Sylvia Wedderburn’s lasting legacy

On International Human Rights Day in 2017, Ashanti Leadership hailed Sylvia Wedderburn as a “champion among champions,” and with good cause.
The trailblazer earned this honour for her quiet contributions to the medical profession and the formation of the Nova Scotia Human Rights Commission.
I’ve known Wedderburn for many years and have seen how she devoted her life to serving Nova Scotians through her work as a head nurse and the only Black female manager in the hospitals in Halifax and Dartmouth.
She was born and raised in New York City, just outside Harlem. Her Jamaican parents had immigrated to the U.S. as young adults. After graduating from nursing in Pennsylvania, Wedderburn soon became a head nurse at the Bethel hospital in Brooklyn.

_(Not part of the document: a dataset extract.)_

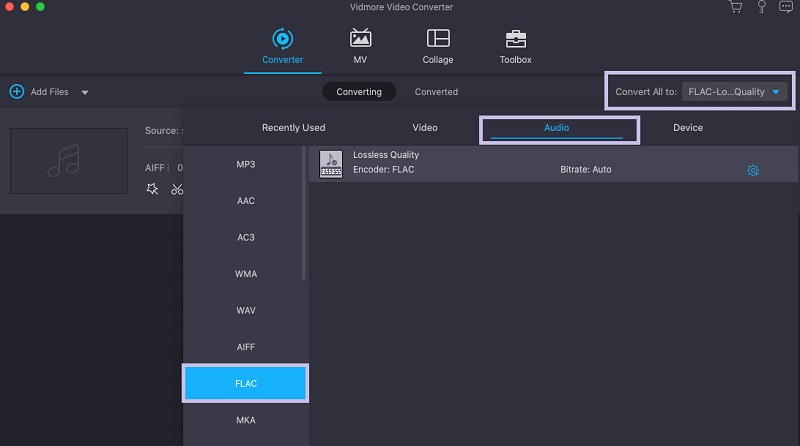This screenshot has width=800, height=446.
Task: Select MP3 in the format list
Action: click(x=245, y=164)
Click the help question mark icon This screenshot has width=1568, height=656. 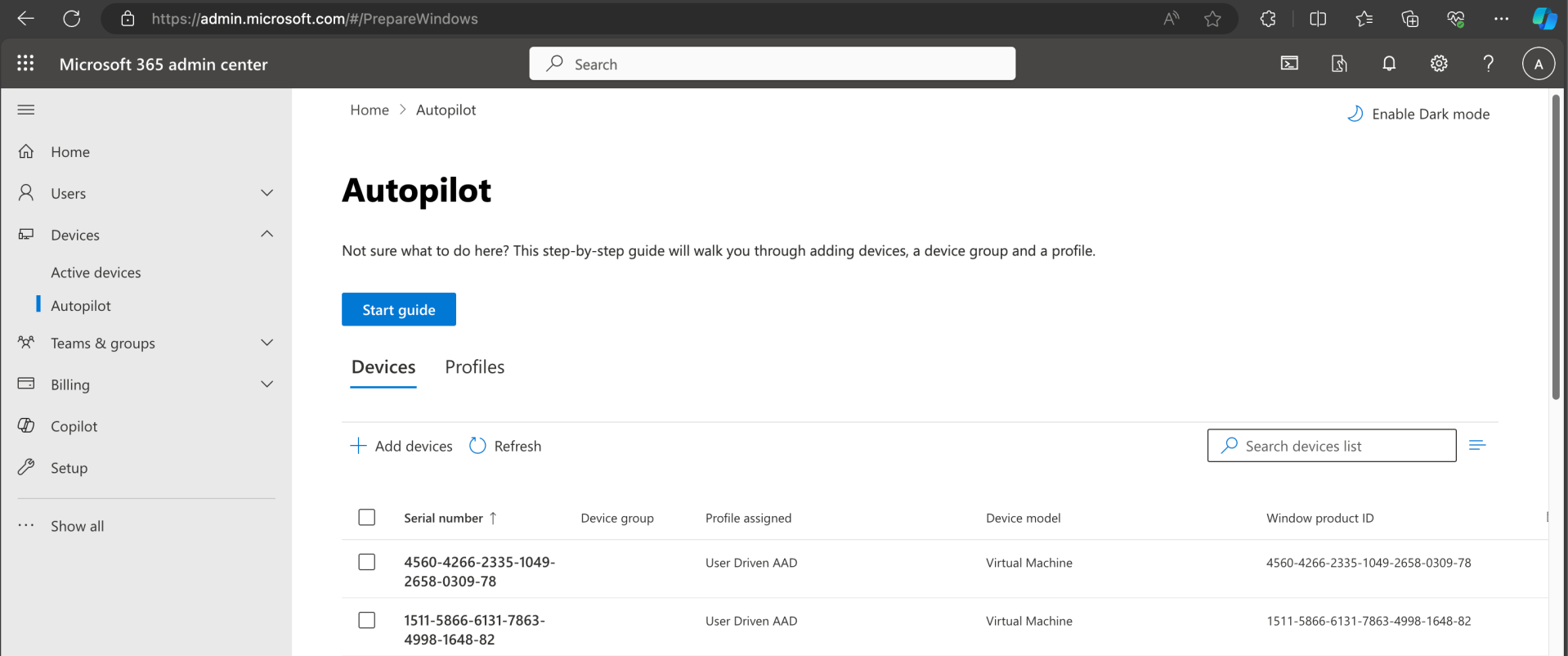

Shortly after, she met a dynamic young Jamaican man named Gus Wedderburn. She was intrigued to learn he had earned degrees at two universities in Canada and became a teacher in Nova Scotia. They soon married and moved to the province.
In Nova Scotia, they found distressing symptoms of prejudice when they tried to buy a home in Dartmouth. The house was in a “white neighbourhood” where many residents were displeased with the idea of Black people moving in.
With warmth and charm, they slowly gained acceptance. Wedderburn joined a choral group and became a cast member of the CBC’s renowned Singalong Jubilee. She is still a dedicated member of the Chebucto Community Singers.
Wedderburn has served her community in several volunteer roles. Such posts included post-natal lecturing at the YMCA and board member on the Criminal Injuries Compensation Board’s victims’ services division.
During her late husband’s legal career she also constantly supported him. Author Marie Riley describes Gus Wedderburn as a “lawyer with the soul of a social worker.”
He often worked pro bono and remained a mentor to young people. A driving force for many years in the Nova Scotia Association for the Advancement of Coloured People, he was a founder of the Black Educators Association, the Black United Front, the Nova Scotia Human Rights Commission, and the Black Cultural Centre.
Today, Sylvia remains active in her community and a treasured friend to me and countless others. It’s a challenge choose a few highlights of her extraordinary career but, certainly some of them occurred during her nursing days at the IWK.
Those were the days such as when she was so pleased when a patient made a full recovery and went home. Also so memorable was when when she truly comforted parents dealing with the death of a child. I was one of the latter group.
In both cases, she was a real hero to those of us who will never forget her.